»»

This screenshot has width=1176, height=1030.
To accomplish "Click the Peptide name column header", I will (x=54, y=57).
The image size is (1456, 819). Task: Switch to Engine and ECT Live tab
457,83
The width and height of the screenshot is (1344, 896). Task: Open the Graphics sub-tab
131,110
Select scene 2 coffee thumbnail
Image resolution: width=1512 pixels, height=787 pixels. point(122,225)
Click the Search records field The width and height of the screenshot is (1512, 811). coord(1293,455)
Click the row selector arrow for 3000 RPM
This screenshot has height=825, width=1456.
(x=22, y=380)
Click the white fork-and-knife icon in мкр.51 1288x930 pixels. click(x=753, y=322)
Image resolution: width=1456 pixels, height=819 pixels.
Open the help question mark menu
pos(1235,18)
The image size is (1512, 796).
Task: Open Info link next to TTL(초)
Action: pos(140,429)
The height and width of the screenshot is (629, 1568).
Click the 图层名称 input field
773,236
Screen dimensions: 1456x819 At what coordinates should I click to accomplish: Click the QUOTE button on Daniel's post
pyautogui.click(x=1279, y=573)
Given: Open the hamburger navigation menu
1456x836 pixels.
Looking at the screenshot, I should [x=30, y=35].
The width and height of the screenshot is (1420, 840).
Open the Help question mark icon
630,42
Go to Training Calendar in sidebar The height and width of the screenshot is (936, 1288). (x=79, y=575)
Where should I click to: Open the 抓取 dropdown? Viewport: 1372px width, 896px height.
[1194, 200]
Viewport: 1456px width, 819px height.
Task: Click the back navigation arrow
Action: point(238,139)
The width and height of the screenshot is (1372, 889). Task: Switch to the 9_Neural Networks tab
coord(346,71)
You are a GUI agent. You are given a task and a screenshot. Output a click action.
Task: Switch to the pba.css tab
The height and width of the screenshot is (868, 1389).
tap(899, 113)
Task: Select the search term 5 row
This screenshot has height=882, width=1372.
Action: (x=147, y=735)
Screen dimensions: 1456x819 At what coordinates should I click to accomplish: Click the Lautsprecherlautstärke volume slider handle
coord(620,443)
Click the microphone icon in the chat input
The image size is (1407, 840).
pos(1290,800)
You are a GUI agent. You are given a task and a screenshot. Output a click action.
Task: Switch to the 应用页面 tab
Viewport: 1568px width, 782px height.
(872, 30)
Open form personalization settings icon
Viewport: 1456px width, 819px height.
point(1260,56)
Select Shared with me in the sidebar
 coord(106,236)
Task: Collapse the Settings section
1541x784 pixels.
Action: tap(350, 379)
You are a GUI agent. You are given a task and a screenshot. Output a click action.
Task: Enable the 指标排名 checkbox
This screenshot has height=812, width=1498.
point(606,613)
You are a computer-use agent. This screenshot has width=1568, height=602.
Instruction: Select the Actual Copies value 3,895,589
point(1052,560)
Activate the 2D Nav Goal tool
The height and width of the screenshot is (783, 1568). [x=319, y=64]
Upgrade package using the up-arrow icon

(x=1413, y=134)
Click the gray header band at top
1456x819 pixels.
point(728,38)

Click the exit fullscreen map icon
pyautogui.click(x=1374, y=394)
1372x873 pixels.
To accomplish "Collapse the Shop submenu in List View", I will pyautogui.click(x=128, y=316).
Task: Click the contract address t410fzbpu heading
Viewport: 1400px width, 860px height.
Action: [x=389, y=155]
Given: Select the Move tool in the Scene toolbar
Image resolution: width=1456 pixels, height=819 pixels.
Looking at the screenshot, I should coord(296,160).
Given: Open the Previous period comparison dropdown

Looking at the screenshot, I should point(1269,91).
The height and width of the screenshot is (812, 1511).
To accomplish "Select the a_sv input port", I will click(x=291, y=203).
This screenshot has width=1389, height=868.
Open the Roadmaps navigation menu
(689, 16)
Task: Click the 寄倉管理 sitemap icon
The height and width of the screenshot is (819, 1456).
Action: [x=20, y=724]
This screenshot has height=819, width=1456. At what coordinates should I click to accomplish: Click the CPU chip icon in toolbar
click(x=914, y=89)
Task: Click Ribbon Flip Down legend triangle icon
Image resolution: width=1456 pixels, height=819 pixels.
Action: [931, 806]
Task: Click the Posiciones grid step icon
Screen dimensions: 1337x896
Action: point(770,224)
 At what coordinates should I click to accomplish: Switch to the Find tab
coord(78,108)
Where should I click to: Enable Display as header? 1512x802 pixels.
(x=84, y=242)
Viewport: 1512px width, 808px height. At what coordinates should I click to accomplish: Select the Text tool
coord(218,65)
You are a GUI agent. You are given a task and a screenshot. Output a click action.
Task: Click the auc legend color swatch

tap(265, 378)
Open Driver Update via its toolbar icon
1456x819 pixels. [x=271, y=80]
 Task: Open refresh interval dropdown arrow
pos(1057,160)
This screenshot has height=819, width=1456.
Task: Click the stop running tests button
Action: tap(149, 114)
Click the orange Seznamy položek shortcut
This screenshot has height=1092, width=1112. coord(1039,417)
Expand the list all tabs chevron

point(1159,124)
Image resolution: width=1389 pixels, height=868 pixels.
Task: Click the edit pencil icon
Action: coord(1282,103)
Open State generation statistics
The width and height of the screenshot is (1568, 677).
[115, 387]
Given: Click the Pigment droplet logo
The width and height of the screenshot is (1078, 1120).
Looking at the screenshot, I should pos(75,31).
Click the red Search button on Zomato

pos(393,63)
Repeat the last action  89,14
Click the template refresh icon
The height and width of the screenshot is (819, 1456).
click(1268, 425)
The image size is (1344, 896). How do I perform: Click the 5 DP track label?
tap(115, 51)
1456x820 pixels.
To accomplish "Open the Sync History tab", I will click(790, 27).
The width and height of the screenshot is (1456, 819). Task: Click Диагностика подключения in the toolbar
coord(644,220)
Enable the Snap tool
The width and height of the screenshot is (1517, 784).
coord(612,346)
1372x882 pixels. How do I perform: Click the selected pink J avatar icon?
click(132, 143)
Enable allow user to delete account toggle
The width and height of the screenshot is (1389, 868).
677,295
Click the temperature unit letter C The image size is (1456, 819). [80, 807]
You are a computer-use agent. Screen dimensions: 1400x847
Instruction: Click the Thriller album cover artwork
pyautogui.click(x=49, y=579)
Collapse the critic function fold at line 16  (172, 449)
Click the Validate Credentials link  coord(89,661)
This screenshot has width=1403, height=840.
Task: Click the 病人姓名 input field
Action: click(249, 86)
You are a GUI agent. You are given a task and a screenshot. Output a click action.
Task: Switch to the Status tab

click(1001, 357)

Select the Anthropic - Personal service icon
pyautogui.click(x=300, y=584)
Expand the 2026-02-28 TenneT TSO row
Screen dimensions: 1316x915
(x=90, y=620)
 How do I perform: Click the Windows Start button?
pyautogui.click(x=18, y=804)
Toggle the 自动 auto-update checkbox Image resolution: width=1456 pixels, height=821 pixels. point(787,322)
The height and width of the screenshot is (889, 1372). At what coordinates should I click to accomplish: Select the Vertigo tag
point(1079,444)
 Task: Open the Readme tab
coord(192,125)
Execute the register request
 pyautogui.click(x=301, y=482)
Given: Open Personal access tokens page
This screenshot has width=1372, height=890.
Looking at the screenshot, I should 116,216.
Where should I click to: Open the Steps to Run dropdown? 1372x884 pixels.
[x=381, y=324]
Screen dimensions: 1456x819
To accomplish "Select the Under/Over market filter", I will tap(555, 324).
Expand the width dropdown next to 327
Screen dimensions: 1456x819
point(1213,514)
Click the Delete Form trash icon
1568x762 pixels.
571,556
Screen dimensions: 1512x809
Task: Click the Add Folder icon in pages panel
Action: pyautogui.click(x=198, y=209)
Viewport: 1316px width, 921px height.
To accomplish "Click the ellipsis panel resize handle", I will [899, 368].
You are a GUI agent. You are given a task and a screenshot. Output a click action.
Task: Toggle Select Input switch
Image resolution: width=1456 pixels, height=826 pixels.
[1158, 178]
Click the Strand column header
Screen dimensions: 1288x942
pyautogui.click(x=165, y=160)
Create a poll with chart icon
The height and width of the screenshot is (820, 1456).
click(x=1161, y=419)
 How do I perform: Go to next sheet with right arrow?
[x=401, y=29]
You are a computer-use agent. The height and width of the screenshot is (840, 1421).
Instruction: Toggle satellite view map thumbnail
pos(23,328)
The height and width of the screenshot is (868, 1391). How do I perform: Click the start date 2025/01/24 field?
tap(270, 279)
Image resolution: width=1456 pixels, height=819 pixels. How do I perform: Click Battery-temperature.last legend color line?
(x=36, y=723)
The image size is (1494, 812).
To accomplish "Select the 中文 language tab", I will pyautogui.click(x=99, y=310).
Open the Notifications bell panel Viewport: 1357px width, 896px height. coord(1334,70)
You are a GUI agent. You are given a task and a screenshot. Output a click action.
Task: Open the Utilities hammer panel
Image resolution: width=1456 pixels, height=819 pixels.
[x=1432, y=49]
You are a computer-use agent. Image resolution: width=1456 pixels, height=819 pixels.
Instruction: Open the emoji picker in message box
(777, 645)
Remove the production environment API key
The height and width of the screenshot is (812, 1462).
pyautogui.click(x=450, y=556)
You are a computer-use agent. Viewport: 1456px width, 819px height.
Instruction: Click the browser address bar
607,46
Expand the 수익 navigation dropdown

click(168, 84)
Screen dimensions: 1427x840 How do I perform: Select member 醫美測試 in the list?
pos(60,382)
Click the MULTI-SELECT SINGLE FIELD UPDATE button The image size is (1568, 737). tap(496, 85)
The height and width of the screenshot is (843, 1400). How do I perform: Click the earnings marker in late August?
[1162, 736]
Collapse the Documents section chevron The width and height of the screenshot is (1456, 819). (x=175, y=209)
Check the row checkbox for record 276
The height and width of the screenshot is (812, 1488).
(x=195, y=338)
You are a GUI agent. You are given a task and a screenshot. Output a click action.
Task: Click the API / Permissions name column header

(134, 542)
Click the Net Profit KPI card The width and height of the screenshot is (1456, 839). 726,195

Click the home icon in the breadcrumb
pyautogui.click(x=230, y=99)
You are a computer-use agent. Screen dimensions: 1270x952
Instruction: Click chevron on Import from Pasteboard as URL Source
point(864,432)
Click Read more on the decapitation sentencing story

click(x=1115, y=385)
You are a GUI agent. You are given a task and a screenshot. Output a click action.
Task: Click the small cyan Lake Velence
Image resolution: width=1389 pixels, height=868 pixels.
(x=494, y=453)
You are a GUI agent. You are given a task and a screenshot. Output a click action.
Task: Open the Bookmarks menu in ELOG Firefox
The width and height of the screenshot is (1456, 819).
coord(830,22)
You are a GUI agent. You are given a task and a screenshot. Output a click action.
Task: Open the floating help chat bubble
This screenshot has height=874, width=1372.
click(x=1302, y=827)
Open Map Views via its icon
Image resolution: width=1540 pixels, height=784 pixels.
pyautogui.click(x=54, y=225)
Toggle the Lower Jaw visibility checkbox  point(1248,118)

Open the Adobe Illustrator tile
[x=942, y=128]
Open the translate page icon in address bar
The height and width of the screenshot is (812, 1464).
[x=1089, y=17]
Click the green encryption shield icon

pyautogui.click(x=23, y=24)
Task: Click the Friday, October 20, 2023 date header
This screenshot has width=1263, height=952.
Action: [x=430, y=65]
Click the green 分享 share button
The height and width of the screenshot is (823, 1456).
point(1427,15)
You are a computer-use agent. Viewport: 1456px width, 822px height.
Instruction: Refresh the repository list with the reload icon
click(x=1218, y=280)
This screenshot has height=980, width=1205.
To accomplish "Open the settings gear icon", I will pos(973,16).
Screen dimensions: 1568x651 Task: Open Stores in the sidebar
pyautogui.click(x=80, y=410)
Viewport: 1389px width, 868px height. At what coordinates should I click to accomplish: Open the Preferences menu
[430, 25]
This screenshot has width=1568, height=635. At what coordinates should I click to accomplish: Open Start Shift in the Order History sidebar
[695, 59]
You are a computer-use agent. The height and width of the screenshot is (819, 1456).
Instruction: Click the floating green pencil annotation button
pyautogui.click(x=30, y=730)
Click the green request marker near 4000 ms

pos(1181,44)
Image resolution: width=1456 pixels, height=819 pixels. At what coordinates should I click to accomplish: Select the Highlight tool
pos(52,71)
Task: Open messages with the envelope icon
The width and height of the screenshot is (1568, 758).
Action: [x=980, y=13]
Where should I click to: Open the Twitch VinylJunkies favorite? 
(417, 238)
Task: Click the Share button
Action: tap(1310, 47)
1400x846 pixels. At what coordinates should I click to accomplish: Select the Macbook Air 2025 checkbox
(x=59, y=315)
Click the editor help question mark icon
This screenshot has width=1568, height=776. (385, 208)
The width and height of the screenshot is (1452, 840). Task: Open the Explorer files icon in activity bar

««

### What you should do
I'd like the lines above from the one with "Collapse the critic" up to and including the one with "is (840, 1421)." copied exactly, with no other lines.

### Result
Collapse the critic function fold at line 16  (172, 449)
Click the Validate Credentials link  coord(89,661)
This screenshot has width=1403, height=840.
Task: Click the 病人姓名 input field
Action: click(249, 86)
You are a GUI agent. You are given a task and a screenshot. Output a click action.
Task: Switch to the Status tab

click(1001, 357)

Select the Anthropic - Personal service icon
pyautogui.click(x=300, y=584)
Expand the 2026-02-28 TenneT TSO row
Screen dimensions: 1316x915
(x=90, y=620)
 How do I perform: Click the Windows Start button?
pyautogui.click(x=18, y=804)
Toggle the 自动 auto-update checkbox Image resolution: width=1456 pixels, height=821 pixels. point(787,322)
The height and width of the screenshot is (889, 1372). At what coordinates should I click to accomplish: Select the Vertigo tag
point(1079,444)
 Task: Open the Readme tab
coord(192,125)
Execute the register request
 pyautogui.click(x=301, y=482)
Given: Open Personal access tokens page
This screenshot has width=1372, height=890.
Looking at the screenshot, I should 116,216.
Where should I click to: Open the Steps to Run dropdown? 1372x884 pixels.
[x=381, y=324]
Screen dimensions: 1456x819
To accomplish "Select the Under/Over market filter", I will tap(555, 324).
Expand the width dropdown next to 327
Screen dimensions: 1456x819
point(1213,514)
Click the Delete Form trash icon
1568x762 pixels.
571,556
Screen dimensions: 1512x809
Task: Click the Add Folder icon in pages panel
Action: pyautogui.click(x=198, y=209)
Viewport: 1316px width, 921px height.
To accomplish "Click the ellipsis panel resize handle", I will [899, 368].
You are a GUI agent. You are given a task and a screenshot. Output a click action.
Task: Toggle Select Input switch
Image resolution: width=1456 pixels, height=826 pixels.
[1158, 178]
Click the Strand column header
Screen dimensions: 1288x942
pyautogui.click(x=165, y=160)
Create a poll with chart icon
The height and width of the screenshot is (820, 1456).
click(x=1161, y=419)
 How do I perform: Go to next sheet with right arrow?
[x=401, y=29]
You are a computer-use agent. The height and width of the screenshot is (840, 1421).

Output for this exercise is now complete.